What the task asks - Each line of the data that mentions the string "product" needs to be identified and copied.

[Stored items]
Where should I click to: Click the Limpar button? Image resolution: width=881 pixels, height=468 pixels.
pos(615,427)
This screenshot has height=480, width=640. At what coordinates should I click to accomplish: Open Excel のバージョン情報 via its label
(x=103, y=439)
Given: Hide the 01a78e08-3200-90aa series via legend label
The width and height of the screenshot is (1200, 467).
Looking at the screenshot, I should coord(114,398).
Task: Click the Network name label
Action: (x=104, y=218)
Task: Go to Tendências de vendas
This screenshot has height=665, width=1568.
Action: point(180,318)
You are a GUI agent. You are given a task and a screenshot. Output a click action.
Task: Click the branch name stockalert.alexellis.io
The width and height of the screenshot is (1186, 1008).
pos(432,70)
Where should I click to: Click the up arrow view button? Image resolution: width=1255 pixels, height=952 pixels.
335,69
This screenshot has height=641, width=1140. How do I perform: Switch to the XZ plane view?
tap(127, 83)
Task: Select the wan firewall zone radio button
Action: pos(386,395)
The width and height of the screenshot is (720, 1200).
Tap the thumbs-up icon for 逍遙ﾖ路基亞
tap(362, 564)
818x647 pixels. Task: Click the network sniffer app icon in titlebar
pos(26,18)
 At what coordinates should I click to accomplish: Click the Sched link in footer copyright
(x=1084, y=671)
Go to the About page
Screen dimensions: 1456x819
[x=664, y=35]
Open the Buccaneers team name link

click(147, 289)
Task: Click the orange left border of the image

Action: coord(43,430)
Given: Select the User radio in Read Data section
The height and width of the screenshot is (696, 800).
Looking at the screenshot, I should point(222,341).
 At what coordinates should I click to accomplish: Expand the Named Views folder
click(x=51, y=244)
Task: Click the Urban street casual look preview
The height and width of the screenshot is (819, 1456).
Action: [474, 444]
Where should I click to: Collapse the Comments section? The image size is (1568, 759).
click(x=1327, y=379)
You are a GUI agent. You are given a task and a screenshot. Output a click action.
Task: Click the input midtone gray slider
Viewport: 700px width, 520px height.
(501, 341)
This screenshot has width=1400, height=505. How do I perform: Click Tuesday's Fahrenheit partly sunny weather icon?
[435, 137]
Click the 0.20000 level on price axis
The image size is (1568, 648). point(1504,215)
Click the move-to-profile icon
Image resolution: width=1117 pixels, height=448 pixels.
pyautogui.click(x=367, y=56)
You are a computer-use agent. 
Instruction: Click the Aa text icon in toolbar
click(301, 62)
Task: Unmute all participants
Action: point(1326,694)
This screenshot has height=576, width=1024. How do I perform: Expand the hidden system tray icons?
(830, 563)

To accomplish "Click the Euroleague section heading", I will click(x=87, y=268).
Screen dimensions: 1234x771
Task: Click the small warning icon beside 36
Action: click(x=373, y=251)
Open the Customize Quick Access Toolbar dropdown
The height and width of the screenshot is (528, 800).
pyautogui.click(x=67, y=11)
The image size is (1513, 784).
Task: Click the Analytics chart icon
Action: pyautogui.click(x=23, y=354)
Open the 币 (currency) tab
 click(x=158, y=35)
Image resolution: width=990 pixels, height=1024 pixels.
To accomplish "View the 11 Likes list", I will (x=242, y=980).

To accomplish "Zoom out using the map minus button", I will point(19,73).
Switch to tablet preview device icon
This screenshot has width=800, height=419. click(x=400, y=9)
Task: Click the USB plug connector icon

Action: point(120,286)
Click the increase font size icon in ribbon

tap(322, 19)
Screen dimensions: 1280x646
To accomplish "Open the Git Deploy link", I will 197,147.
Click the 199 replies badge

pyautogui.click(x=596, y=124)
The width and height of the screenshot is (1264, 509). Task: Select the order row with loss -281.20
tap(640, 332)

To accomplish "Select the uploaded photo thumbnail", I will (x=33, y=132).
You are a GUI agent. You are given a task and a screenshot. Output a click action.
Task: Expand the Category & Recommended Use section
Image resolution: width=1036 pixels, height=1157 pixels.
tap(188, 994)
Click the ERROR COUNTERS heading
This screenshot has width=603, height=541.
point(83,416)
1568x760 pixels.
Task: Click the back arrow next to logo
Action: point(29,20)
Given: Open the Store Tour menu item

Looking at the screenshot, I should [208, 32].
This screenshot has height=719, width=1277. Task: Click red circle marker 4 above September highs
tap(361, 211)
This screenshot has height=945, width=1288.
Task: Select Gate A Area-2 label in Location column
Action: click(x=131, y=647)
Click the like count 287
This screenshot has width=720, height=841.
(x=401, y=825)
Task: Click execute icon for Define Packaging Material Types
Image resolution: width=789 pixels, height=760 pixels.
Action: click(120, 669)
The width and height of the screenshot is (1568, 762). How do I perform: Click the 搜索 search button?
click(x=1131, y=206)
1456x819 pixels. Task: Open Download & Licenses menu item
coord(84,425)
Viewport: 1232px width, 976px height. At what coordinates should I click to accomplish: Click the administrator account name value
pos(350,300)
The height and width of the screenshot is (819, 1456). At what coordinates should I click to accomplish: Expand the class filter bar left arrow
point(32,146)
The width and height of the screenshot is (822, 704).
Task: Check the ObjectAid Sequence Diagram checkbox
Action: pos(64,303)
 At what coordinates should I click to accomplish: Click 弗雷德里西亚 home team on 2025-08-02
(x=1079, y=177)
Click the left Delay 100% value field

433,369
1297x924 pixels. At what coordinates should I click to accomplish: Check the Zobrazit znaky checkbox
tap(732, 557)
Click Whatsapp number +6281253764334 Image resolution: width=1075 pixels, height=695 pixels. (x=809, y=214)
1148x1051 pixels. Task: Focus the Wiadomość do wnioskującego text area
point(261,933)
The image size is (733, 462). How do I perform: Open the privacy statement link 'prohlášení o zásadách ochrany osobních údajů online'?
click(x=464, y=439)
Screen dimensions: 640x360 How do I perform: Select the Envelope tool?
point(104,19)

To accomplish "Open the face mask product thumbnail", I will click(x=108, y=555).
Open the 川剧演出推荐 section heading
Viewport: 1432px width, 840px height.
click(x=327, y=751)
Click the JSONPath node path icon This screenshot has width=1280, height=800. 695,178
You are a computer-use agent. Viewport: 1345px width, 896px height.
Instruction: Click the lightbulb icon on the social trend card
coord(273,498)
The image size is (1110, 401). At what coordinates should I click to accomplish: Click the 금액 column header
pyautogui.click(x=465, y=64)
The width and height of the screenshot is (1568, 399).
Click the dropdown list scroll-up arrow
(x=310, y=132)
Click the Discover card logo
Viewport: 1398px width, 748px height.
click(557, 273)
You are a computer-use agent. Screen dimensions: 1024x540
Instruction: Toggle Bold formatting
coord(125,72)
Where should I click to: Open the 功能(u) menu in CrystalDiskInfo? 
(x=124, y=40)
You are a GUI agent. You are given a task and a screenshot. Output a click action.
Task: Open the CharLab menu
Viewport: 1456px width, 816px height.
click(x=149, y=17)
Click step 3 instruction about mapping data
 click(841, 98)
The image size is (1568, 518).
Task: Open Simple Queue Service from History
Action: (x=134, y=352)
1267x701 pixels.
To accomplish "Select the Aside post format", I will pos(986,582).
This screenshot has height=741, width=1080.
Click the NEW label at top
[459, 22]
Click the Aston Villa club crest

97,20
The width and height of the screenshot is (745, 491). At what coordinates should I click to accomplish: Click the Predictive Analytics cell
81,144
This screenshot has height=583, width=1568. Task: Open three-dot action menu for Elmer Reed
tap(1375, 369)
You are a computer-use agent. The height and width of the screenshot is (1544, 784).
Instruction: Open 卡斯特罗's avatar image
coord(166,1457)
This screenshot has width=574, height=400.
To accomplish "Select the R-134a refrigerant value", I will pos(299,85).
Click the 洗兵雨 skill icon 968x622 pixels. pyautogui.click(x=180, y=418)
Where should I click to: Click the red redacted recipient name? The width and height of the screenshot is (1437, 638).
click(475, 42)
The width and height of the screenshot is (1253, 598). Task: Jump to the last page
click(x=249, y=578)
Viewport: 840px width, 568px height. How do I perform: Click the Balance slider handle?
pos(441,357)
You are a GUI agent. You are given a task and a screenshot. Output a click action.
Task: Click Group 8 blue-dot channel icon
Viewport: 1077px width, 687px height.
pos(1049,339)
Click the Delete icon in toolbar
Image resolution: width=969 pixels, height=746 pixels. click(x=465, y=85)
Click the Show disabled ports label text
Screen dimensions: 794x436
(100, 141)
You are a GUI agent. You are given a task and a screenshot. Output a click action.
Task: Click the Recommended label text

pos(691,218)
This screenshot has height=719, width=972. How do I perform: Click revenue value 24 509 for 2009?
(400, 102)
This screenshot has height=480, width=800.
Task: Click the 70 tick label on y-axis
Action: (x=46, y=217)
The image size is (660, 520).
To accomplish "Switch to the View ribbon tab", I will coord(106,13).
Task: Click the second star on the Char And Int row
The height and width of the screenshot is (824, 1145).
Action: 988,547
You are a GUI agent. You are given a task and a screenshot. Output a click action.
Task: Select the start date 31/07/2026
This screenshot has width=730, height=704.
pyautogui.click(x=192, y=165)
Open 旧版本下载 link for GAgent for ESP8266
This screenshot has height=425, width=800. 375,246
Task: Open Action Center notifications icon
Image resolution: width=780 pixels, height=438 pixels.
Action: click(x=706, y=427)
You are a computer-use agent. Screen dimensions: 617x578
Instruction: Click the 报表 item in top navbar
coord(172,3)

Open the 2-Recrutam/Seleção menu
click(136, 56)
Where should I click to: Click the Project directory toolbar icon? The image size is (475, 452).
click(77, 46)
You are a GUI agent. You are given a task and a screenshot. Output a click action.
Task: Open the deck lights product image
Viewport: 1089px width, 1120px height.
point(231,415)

Written reply -
To accomplish "Open the face mask product thumbnail", I will click(x=108, y=555).
Task: Open the deck lights product image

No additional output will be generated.